Mrs Blackstack, not noticing Alfie (why would she when he was four and small?), continued. ‘Dead as a doornail, brought to life to hop – no – to dance across the lunch table—’
‘Enough, dearest!’ Mr Blackstack had growled, pointing at Alfie. ‘The boy.’
Mrs Blackstack glanced at Alfie. Then she turned and glowered down her spoon-billed nose at Mr Blackstack.
‘Perhaps he ought to meet his aunts,’ she muttered. ‘Then he’ll know what sort of a weirdo family he belongs to.’
‘I have aunts?’ Alfie asked. The only relatives he knew of were Mum and Dad.
‘That’s none of your business,’ snapped his father.
‘But Mum just said . . .’
Mr Blackstack glared at Mrs Blackstack. ‘See what you’ve done.’

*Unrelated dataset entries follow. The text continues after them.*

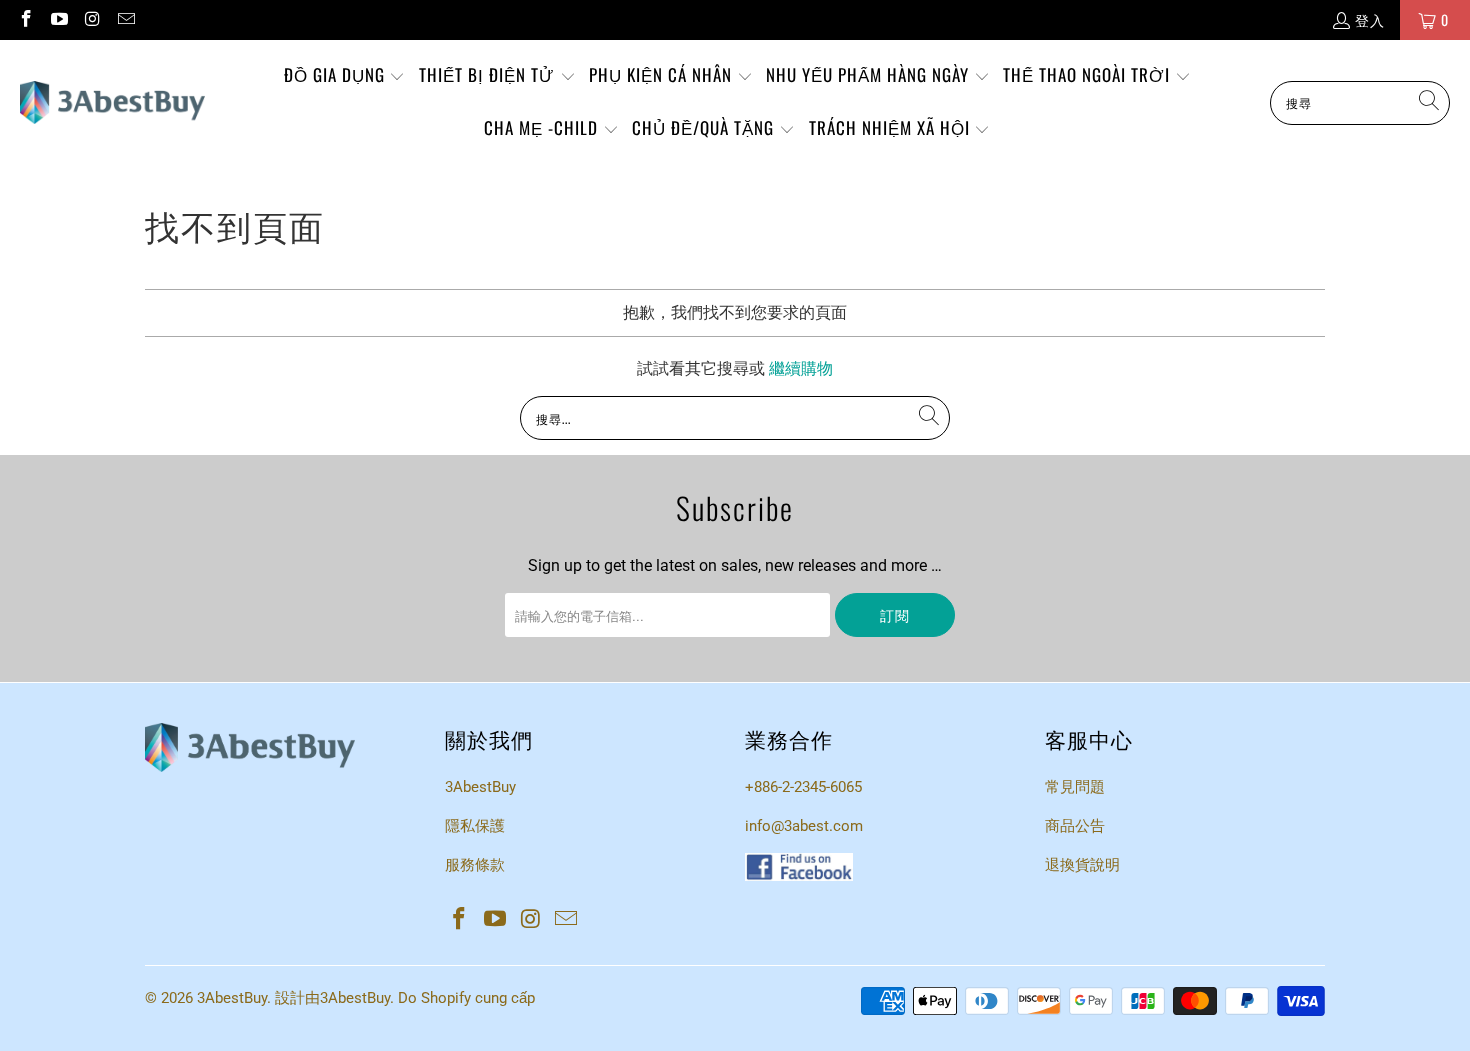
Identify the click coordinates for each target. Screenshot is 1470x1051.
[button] (345, 76)
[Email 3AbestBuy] (126, 19)
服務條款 (475, 865)
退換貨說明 (1082, 865)
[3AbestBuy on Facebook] (25, 19)
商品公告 (1075, 826)
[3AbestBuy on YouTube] (59, 19)
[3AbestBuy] (112, 103)
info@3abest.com (804, 826)
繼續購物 (801, 368)
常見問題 (1075, 787)
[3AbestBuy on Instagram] (92, 19)
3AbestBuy (480, 787)
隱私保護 (475, 826)
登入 (1370, 19)
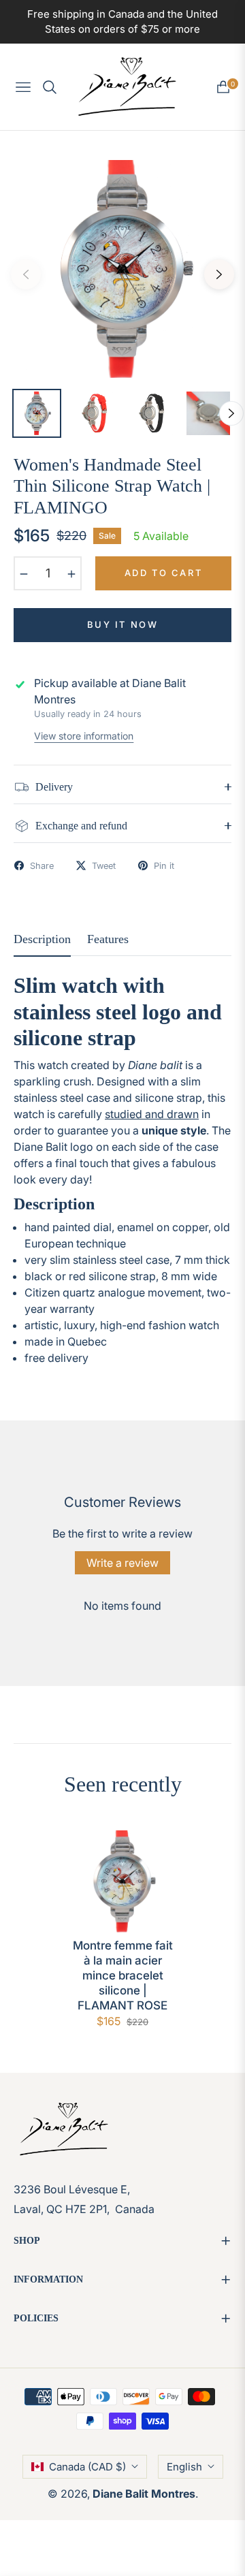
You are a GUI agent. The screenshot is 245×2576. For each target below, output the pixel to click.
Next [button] (219, 274)
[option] (122, 269)
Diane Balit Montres (144, 2493)
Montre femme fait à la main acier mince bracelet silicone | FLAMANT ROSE (123, 1975)
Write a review (122, 1563)
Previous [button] (26, 274)
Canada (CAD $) (87, 2466)
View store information (83, 736)
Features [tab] (108, 939)
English (184, 2466)
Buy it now (123, 624)
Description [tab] (42, 939)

‘We’ll have no more talk of aunts, Alfie,’ said Mrs Blackstack coolly. ‘Not in this house.’
Then Alfie remembered another time when, having sneaked down for a late-night snack, he overheard this from the kitchen:
‘I worry about the boy!’ Mrs Blackstack was bleating. ‘Not to be brave or strong or daring – how will he protect himself out there in the big wide world?’
Alfie had just started school. He spent most days trying to hide from the teachers and other pupils, behind the coats in the cloakroom, or in the toilets, or huddled in an empty corridor. Alfie was always found and led back to class to the smirks and giggles of the other children.

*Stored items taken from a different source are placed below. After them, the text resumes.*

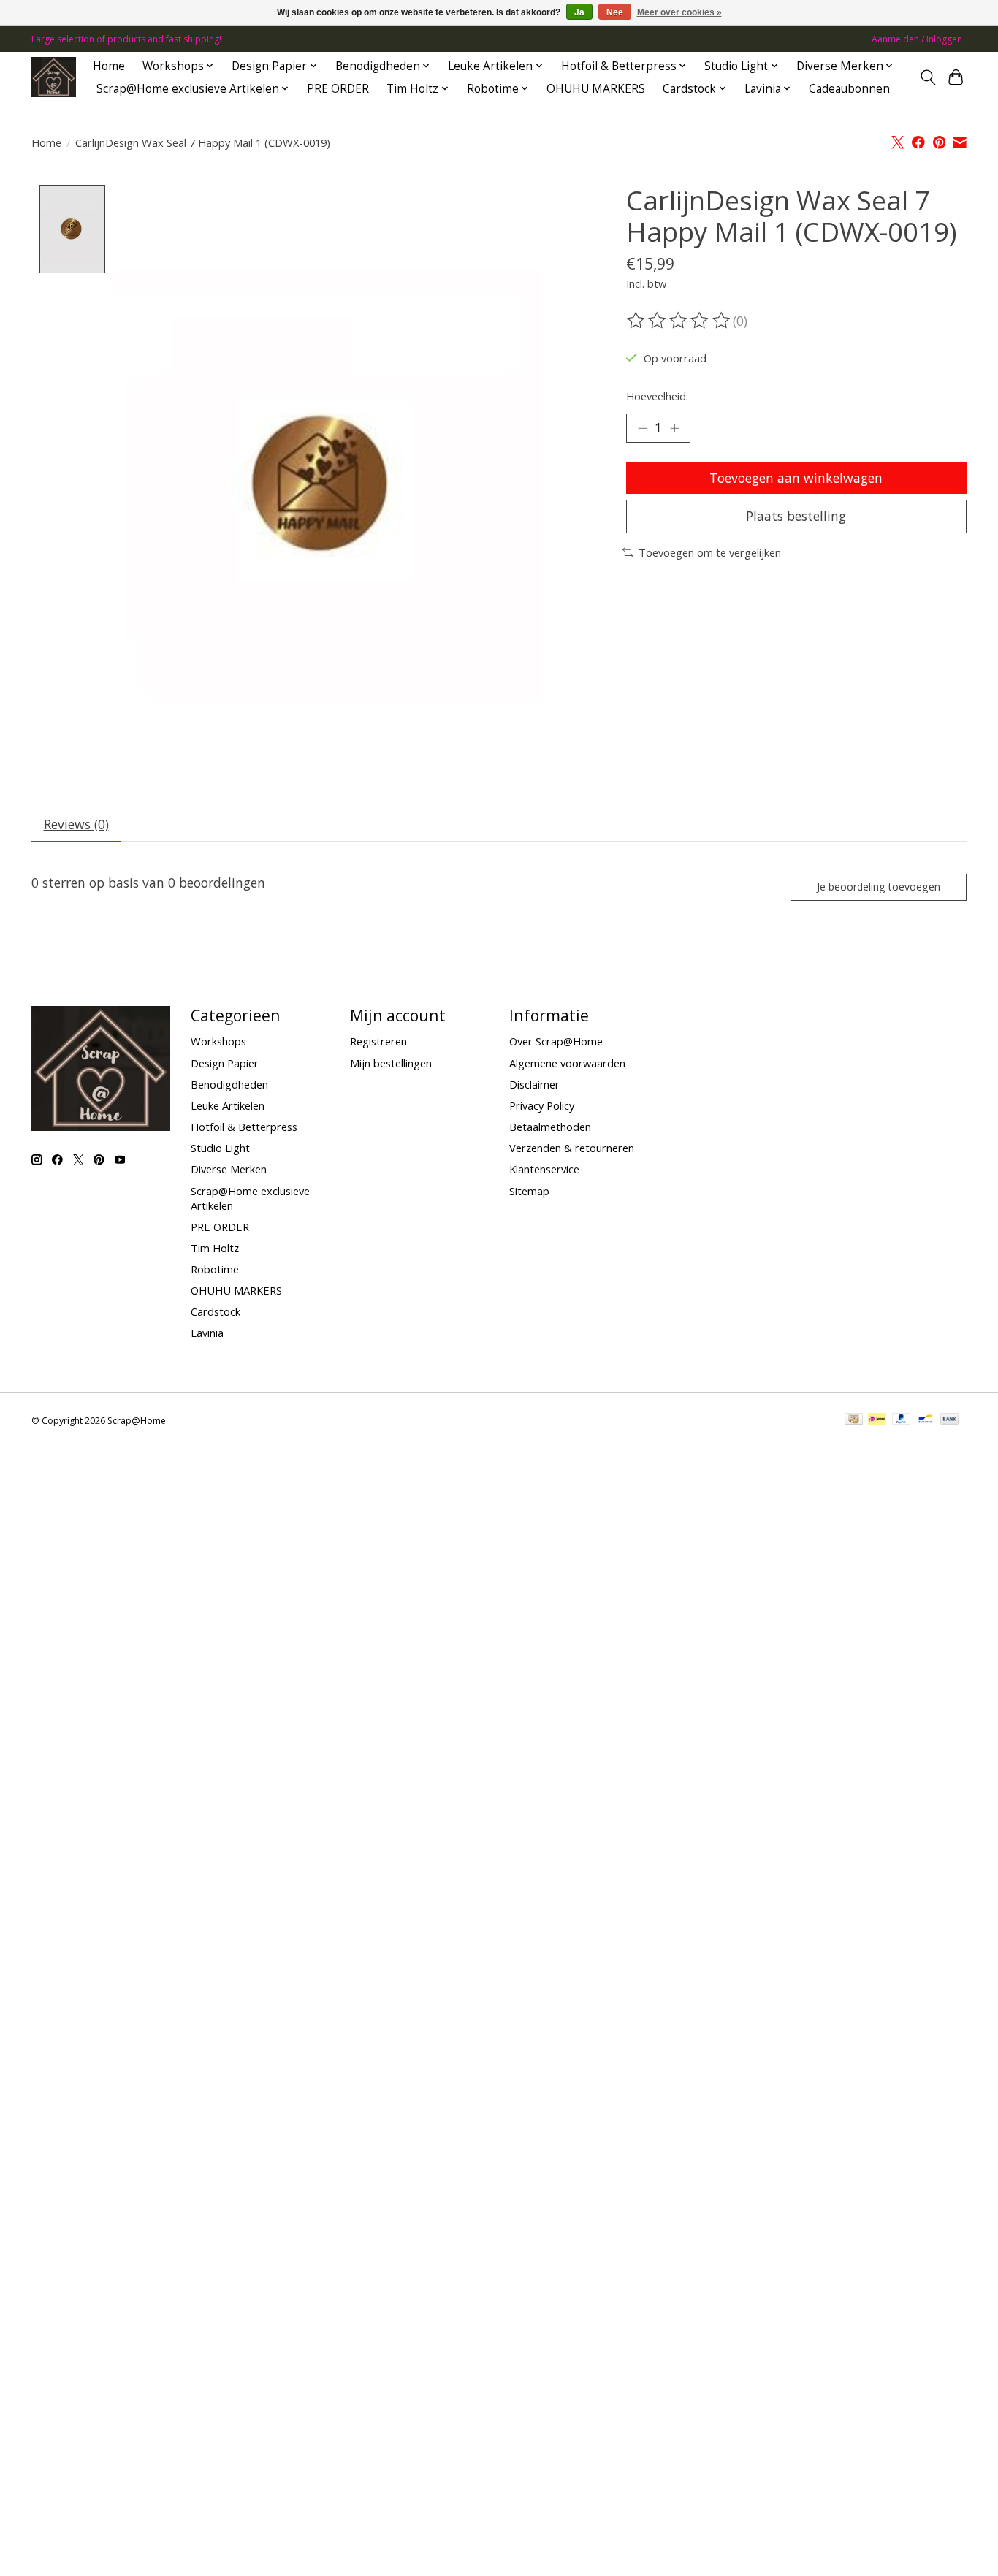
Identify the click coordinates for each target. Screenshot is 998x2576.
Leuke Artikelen (227, 1105)
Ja (579, 12)
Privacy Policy (541, 1105)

‘Spells?’ suggested Mr Blackstack.
‘Don’t bring your family into this again! Your dreadful sisters! Witches the pair of them!’
‘I said spells. You’re the one bringing up my sisters!’ He let out a long sigh. ‘I left that life behind when I was not much older than Alfie, you know that!’
‘All right,’ came Mrs Blackstack’s reply. ‘So, let’s talk about Alfie – about how he would survive without bravery, strength or—’
‘Perhaps we should just let Alfie stay in his bedroom,’ interrupted Mr Blackstack. ‘If that’s what he really wants to do.’
‘But what about friends ? Ought Alfie not go out and make one at least?’
Mr Blackstack let out a long sigh. ‘I think Alfie just likes to be alone.’
Motherless, fatherless, friendless Alfie watched the one lone chicken nugget jiggling in the cup holder with every bump in the road.